The “lighter brand touch" is increasingly popular as hotels look to balance consistency with individuality, Hulbert noted. “It's really our joy to work with all these developers because they have such great ideas,” she said. “We're energized by them because they bring so much to the table.” As a partner, BWH Hotels aims to work with each owner to determine exactly what they need—and every deal is different, Hulbert added. “Some people need more help in certain areas and want more of our assistance … And some people are like, ‘You know what, just connect me and make sure I'm doing what you want from a brand perspective.’ And they're off and running.”
LeBlanc estimated that his team brings approximately 15 deals across all brands to BWH Hotels’ Board of Directors each month for consideration. Of those deals, 40 percent are Collections brands.
Independence vs. Standards
A soft brand, by its nature, does require some brand standards from its member hotels, but Hulbert noted that each property needs to be considered in its own right. “When you're forcing [standards] on something that inherently has a good path, you're basically cutting that [path] off and trying to re-divert [it].” Ultimately, she said, those standards may not make a significant difference to the guest experience.
As such, BWH Hotels treats some of its soft-brand standards “pretty loose,” Hulbert said. For example, while hotels in the Premier Collection should have a food and beverage “experience,” there are “lots of different ways” to approach the requirement.
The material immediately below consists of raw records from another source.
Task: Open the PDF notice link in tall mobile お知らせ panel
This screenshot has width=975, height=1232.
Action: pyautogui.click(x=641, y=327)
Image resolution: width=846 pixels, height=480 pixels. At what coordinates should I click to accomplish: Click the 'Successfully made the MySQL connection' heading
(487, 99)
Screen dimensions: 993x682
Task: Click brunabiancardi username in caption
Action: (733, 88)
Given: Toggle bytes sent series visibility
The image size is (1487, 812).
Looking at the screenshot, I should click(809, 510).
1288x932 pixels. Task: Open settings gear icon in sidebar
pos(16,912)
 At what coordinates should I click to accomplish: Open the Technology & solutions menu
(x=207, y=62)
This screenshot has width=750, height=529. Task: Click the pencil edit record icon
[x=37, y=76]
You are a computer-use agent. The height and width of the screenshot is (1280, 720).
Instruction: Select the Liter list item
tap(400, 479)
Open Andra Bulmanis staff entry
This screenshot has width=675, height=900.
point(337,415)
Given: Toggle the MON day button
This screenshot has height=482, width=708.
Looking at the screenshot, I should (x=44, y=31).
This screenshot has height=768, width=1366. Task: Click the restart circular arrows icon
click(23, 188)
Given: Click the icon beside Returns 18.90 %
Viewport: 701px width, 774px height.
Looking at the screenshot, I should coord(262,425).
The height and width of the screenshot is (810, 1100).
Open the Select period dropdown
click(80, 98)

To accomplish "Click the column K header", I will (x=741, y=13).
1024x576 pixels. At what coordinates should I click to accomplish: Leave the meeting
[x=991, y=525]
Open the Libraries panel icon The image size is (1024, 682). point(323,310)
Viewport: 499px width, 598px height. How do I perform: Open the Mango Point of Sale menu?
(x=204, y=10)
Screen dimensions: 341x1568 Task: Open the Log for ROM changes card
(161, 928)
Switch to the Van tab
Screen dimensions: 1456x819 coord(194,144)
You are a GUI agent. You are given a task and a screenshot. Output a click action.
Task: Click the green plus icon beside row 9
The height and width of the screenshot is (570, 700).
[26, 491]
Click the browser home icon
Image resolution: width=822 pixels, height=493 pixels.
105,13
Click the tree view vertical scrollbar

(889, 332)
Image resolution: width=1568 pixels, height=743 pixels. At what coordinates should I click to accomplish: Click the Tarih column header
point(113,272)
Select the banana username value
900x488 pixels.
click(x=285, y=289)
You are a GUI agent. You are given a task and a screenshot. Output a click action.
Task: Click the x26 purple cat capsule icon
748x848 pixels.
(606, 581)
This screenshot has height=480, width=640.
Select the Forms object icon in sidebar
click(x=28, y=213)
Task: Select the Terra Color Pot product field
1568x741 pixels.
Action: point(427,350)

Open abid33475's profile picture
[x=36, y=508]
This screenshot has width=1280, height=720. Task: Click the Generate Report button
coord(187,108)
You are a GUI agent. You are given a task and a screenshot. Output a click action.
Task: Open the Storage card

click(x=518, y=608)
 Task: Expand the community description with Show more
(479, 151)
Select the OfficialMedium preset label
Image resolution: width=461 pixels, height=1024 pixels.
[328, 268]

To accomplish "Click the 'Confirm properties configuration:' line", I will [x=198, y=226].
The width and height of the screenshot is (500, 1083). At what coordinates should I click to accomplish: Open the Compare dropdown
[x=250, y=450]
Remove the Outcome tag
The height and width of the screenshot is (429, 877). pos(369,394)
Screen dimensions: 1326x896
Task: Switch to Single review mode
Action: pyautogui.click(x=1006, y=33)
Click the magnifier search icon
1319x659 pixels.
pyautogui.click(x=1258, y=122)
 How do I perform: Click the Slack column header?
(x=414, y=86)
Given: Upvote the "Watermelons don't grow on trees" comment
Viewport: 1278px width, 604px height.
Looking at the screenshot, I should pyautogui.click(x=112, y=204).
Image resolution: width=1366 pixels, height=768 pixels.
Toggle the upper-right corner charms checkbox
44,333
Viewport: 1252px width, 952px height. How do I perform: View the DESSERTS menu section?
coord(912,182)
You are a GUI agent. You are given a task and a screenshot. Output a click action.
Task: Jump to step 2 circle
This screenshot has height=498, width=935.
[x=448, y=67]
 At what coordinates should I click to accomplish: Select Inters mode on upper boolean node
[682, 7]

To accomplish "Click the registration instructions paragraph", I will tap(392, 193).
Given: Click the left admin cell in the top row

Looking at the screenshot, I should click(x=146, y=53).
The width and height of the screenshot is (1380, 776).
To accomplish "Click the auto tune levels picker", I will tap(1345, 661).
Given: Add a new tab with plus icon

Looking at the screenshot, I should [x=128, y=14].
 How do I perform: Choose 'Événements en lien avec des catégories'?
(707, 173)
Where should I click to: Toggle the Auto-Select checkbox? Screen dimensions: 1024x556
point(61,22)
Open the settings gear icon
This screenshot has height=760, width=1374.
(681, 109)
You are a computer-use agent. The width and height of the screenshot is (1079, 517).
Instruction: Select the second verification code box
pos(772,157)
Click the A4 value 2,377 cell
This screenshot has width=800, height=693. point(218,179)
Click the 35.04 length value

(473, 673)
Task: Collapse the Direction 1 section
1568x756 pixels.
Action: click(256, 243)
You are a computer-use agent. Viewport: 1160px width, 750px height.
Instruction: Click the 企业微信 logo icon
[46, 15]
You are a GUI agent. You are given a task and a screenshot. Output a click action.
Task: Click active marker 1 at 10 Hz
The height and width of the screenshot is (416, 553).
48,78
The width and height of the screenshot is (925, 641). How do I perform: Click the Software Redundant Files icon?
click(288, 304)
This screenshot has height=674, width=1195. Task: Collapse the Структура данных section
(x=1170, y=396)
LeBlanc offered a different example, noting a Utah hotel from 1901 that the team wanted to join a collection. The property had maintained a number of its historic elements, and some people in the organization were looking for ways to modernize it. When the owner expressed skepticism at fixing what wasn’t broken, LeBlanc and Hulber supported him. “It's our way of helping owners deliver preservation,” LeBlanc said. “But if the owner does want to modernize it, Amy’s team is there to help.”
Next Steps
BWH Hotels’ next steps are “real simple," LeBlanc said: “We're gonna keep doing what we're doing. Because it's working.” There are thousands of independent hotels and hoteliers out there, he continued. “They're trying to figure out what to do with those assets—how to revive them, how to make them lively again—and plugging them into the global distribution system is just one way.”
By looking at a wider range of hotels in a range of global markets, LeBlanc expects BWH to gain a foothold in places other companies might miss. “Conversion is king and a lot of these locations can't be beat,” he said. “People are looking to either reposition or at least renovate and [create] a new face for a hotel. And this is a great opportunity for us to partner with them and get them into one of the collections.”